=== DATASET ENTRIES ===

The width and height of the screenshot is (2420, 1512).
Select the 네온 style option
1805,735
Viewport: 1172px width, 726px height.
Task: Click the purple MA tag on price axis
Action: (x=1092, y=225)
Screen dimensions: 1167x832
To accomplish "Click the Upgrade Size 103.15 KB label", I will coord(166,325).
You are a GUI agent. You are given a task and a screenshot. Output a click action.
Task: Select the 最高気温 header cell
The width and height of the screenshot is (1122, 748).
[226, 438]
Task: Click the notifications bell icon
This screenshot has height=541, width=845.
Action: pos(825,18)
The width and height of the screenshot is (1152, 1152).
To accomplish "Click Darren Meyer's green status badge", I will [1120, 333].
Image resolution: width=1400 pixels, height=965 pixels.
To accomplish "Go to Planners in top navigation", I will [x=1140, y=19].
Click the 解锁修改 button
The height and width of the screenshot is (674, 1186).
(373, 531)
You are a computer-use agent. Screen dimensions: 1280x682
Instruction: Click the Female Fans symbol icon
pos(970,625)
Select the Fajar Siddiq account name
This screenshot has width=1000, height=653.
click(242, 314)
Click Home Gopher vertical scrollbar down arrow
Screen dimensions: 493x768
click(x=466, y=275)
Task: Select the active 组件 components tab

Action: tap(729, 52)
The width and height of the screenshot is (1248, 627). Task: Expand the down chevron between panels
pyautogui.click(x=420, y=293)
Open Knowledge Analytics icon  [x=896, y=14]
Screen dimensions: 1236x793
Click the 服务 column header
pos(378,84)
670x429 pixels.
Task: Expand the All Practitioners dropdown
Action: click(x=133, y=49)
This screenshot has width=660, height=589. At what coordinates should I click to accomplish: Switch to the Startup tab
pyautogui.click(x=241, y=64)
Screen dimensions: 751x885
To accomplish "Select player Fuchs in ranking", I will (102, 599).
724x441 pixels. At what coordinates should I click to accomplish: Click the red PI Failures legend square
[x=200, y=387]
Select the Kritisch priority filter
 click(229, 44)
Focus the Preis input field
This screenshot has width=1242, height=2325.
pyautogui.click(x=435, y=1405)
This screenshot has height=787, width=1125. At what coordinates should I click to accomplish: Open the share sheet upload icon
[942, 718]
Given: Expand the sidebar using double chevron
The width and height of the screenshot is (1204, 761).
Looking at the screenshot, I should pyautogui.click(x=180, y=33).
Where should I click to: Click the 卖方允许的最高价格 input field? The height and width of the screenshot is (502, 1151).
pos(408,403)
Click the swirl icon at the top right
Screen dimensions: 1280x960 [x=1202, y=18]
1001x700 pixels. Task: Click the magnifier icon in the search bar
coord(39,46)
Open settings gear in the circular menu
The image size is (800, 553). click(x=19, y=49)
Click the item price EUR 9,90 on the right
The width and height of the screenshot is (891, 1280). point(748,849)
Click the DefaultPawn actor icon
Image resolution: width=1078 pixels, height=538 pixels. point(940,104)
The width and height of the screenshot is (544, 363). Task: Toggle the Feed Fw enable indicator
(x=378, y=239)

===

- _WHAT YOU HAVE TO DO_
Give back the material above exactly as it was given.

- _REPLY_
The width and height of the screenshot is (2420, 1512).
Select the 네온 style option
1805,735
Viewport: 1172px width, 726px height.
Task: Click the purple MA tag on price axis
Action: (x=1092, y=225)
Screen dimensions: 1167x832
To accomplish "Click the Upgrade Size 103.15 KB label", I will coord(166,325).
You are a GUI agent. You are given a task and a screenshot. Output a click action.
Task: Select the 最高気温 header cell
The width and height of the screenshot is (1122, 748).
[226, 438]
Task: Click the notifications bell icon
This screenshot has height=541, width=845.
Action: pos(825,18)
The width and height of the screenshot is (1152, 1152).
To accomplish "Click Darren Meyer's green status badge", I will [1120, 333].
Image resolution: width=1400 pixels, height=965 pixels.
To accomplish "Go to Planners in top navigation", I will [x=1140, y=19].
Click the 解锁修改 button
The height and width of the screenshot is (674, 1186).
(373, 531)
You are a computer-use agent. Screen dimensions: 1280x682
Instruction: Click the Female Fans symbol icon
pos(970,625)
Select the Fajar Siddiq account name
This screenshot has width=1000, height=653.
click(242, 314)
Click Home Gopher vertical scrollbar down arrow
Screen dimensions: 493x768
click(x=466, y=275)
Task: Select the active 组件 components tab

Action: tap(729, 52)
The width and height of the screenshot is (1248, 627). Task: Expand the down chevron between panels
pyautogui.click(x=420, y=293)
Open Knowledge Analytics icon  [x=896, y=14]
Screen dimensions: 1236x793
Click the 服务 column header
pos(378,84)
670x429 pixels.
Task: Expand the All Practitioners dropdown
Action: click(x=133, y=49)
This screenshot has width=660, height=589. At what coordinates should I click to accomplish: Switch to the Startup tab
pyautogui.click(x=241, y=64)
Screen dimensions: 751x885
To accomplish "Select player Fuchs in ranking", I will (102, 599).
724x441 pixels. At what coordinates should I click to accomplish: Click the red PI Failures legend square
[x=200, y=387]
Select the Kritisch priority filter
 click(229, 44)
Focus the Preis input field
This screenshot has width=1242, height=2325.
pyautogui.click(x=435, y=1405)
This screenshot has height=787, width=1125. At what coordinates should I click to accomplish: Open the share sheet upload icon
[942, 718]
Given: Expand the sidebar using double chevron
The width and height of the screenshot is (1204, 761).
Looking at the screenshot, I should pyautogui.click(x=180, y=33).
Where should I click to: Click the 卖方允许的最高价格 input field? The height and width of the screenshot is (502, 1151).
pos(408,403)
Click the swirl icon at the top right
Screen dimensions: 1280x960 [x=1202, y=18]
1001x700 pixels. Task: Click the magnifier icon in the search bar
coord(39,46)
Open settings gear in the circular menu
The image size is (800, 553). click(x=19, y=49)
Click the item price EUR 9,90 on the right
The width and height of the screenshot is (891, 1280). point(748,849)
Click the DefaultPawn actor icon
Image resolution: width=1078 pixels, height=538 pixels. point(940,104)
The width and height of the screenshot is (544, 363). Task: Toggle the Feed Fw enable indicator
(x=378, y=239)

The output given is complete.